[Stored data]
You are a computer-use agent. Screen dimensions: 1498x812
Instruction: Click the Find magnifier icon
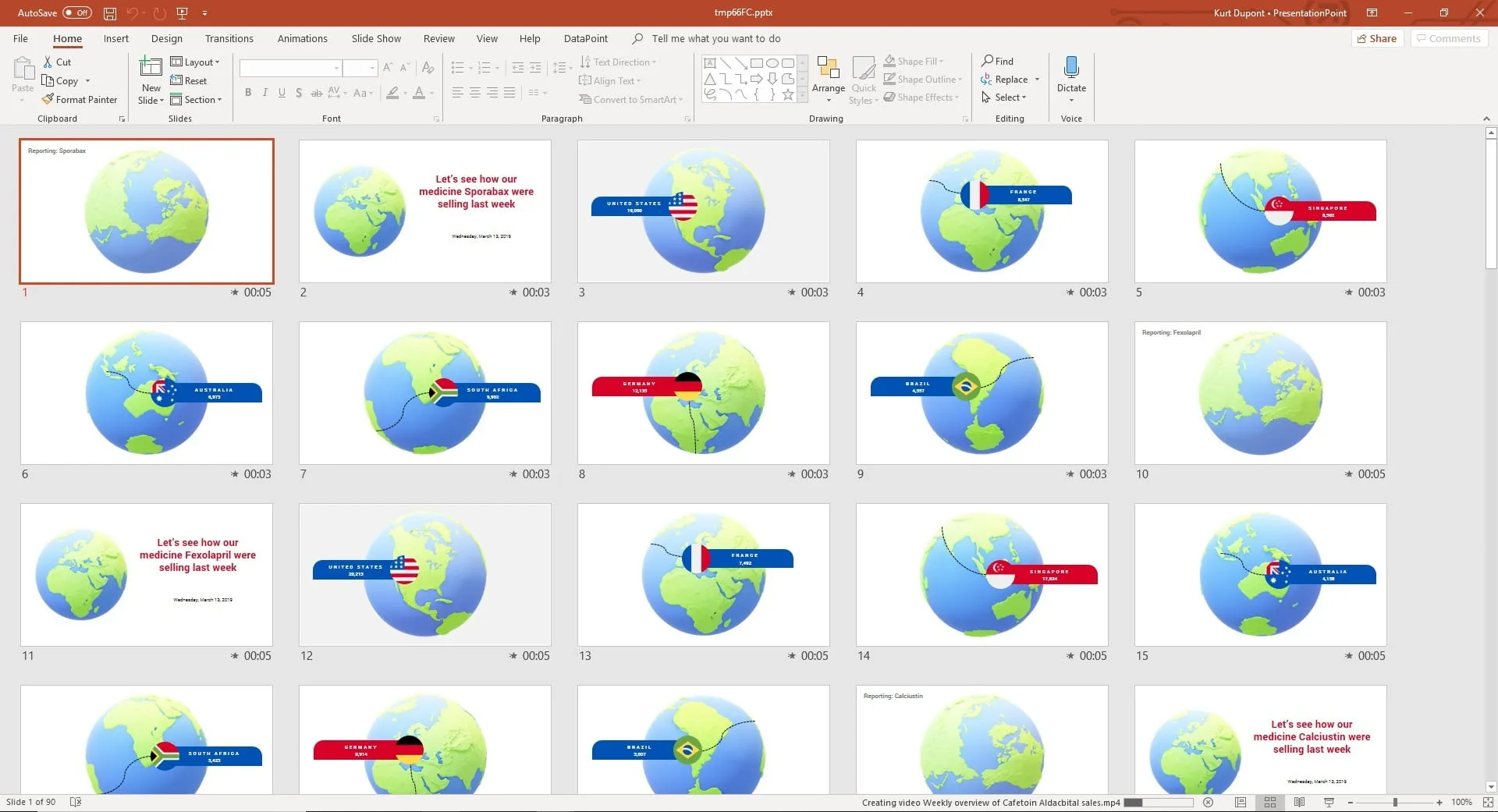988,61
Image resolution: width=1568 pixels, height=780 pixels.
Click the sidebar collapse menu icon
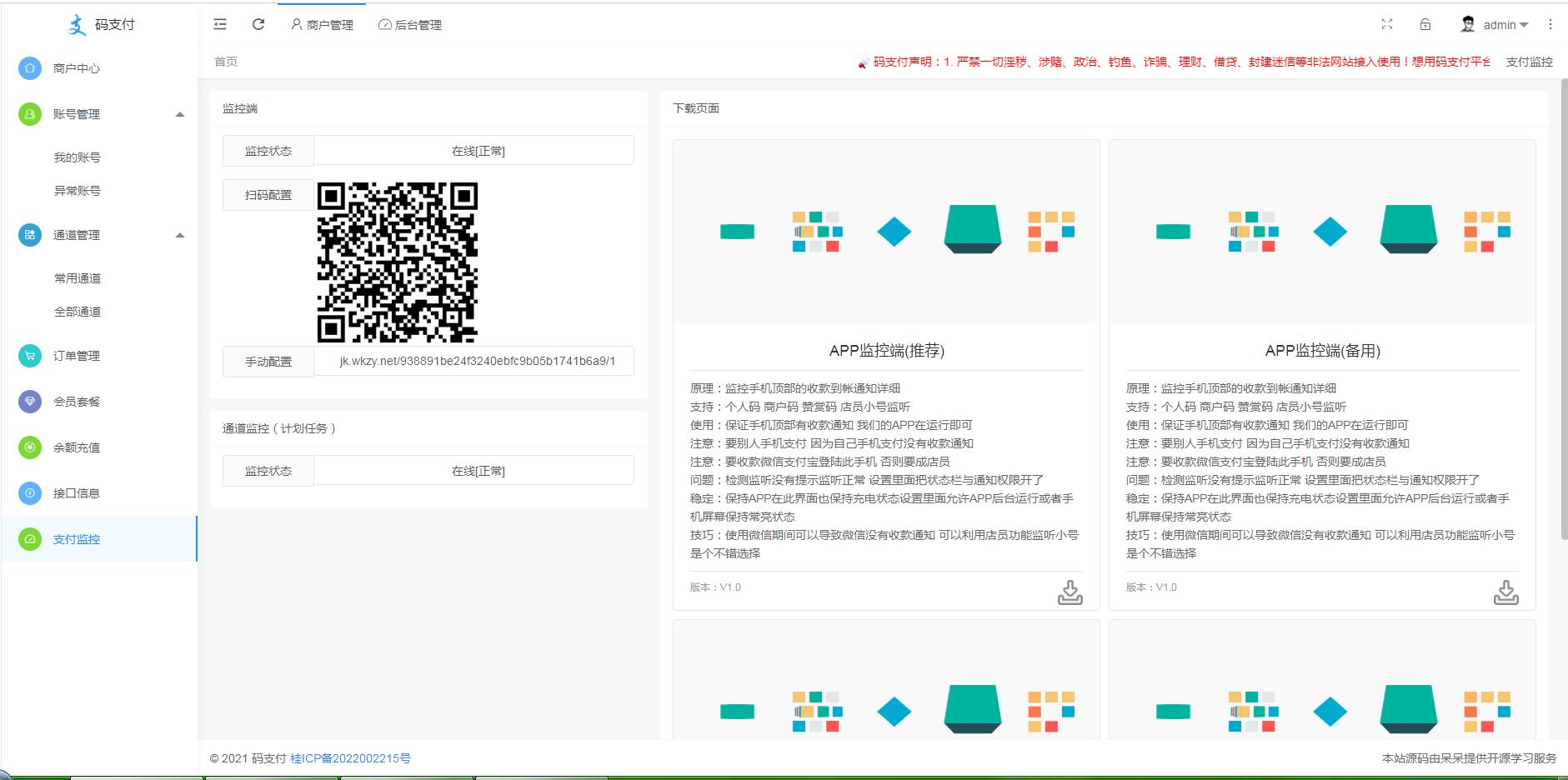click(x=220, y=25)
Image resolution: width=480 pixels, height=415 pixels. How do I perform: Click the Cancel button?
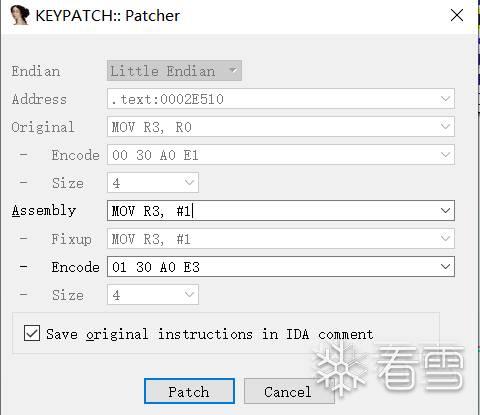point(288,391)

ASSIGNED TASK:
Nothing but the lines from the line containing "Instruction: Click the Find magnifier icon" through the last line of the records above should be written out, exactly and without the pictures.

TASK OUTPUT:
Instruction: Click the Find magnifier icon
988,61
Image resolution: width=1568 pixels, height=780 pixels.
Click the sidebar collapse menu icon
click(x=220, y=25)
Image resolution: width=480 pixels, height=415 pixels. How do I perform: Click the Cancel button?
point(288,391)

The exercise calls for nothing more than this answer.